▶ _RECORDS TO USE_:
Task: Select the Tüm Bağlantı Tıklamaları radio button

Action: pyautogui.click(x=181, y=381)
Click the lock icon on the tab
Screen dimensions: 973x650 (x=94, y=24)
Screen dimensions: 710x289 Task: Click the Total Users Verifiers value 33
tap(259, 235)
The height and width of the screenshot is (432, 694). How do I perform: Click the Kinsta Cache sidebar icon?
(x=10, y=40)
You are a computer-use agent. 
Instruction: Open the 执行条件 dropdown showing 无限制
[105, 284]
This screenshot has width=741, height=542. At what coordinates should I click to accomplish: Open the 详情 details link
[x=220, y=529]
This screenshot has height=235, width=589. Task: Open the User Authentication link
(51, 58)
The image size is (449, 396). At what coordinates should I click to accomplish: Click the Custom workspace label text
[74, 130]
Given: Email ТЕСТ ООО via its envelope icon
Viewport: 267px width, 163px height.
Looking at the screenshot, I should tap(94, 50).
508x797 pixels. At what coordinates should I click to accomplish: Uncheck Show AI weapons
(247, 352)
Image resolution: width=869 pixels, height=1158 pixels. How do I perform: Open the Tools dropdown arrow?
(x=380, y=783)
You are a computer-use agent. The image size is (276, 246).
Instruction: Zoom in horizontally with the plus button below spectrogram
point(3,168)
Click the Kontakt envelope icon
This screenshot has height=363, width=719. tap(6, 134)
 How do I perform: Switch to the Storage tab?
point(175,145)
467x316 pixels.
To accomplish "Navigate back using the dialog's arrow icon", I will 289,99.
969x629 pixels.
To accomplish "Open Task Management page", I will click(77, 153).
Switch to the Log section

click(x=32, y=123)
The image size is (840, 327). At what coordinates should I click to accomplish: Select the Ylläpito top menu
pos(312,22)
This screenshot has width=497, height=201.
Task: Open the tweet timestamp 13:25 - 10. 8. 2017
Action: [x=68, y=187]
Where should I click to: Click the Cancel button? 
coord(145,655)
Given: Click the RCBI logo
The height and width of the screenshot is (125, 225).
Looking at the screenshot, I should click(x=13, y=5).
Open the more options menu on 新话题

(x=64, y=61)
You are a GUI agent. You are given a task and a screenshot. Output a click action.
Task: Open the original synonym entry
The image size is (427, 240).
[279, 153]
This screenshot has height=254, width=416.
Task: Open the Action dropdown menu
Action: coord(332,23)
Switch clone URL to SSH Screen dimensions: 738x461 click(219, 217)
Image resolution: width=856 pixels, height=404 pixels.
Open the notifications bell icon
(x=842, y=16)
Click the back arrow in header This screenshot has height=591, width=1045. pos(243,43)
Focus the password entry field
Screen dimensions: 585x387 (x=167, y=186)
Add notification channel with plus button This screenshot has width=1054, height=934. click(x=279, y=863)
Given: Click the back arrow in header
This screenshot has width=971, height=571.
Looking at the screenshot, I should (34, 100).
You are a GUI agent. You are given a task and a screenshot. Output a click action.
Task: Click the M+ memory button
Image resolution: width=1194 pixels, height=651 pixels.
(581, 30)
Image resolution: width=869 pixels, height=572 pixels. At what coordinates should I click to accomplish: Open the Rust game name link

▶ _EXERCISE REQUIREMENTS_:
Apply a filter to the listing above so that only lines with "header" are kept, and copy those lines.

▶ _YOUR SOLUTION_:
Click the back arrow in header This screenshot has height=591, width=1045. pos(243,43)
Given: Click the back arrow in header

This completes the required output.